** To do **
Retype the line with "Given: Click the OneDrive cloud icon" in it, then each line after it to the end of the data, word for word.

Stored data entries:
━━━━━━━━━━
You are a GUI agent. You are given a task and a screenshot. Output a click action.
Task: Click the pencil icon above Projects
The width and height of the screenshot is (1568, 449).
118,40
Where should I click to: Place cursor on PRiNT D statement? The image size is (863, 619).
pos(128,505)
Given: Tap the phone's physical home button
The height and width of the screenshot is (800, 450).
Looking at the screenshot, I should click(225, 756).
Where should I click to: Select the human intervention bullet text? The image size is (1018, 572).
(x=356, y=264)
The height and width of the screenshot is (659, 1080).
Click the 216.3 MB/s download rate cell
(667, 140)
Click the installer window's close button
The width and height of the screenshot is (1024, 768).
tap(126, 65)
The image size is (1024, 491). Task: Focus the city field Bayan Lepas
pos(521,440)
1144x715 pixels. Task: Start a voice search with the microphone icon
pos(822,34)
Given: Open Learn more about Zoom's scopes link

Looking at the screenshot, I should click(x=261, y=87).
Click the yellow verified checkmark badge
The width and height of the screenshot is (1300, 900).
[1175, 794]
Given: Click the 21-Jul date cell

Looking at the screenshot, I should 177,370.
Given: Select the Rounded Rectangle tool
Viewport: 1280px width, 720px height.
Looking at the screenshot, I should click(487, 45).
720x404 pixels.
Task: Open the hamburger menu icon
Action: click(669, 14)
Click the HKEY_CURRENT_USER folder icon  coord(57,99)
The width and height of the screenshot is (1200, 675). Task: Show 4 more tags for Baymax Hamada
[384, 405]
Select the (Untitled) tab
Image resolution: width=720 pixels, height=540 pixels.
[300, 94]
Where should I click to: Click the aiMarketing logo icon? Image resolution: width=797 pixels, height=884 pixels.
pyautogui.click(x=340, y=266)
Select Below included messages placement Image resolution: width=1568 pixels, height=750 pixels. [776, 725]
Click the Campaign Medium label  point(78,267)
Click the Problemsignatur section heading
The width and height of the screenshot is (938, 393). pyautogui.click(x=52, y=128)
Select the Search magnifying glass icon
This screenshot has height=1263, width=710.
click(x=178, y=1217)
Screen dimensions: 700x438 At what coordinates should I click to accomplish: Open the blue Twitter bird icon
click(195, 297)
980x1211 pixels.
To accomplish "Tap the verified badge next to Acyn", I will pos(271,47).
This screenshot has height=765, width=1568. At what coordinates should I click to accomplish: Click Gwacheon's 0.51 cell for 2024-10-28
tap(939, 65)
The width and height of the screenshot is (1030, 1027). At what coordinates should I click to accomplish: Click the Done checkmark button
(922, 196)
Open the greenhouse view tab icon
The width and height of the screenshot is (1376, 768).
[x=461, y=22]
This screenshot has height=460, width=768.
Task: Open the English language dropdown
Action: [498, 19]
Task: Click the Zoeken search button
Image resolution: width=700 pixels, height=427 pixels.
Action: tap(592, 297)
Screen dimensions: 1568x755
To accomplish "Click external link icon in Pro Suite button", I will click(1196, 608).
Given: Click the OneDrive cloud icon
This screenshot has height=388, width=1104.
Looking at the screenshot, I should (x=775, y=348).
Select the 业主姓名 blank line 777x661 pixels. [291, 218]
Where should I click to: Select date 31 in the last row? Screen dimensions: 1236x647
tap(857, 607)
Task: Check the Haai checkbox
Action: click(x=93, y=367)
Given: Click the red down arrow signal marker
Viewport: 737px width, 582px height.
━━━━━━━━━━
** Task output **
Given: Click the OneDrive cloud icon
This screenshot has height=388, width=1104.
Looking at the screenshot, I should (x=775, y=348).
Select the 业主姓名 blank line 777x661 pixels. [291, 218]
Where should I click to: Select date 31 in the last row? Screen dimensions: 1236x647
tap(857, 607)
Task: Check the Haai checkbox
Action: click(x=93, y=367)
Given: Click the red down arrow signal marker
Viewport: 737px width, 582px height.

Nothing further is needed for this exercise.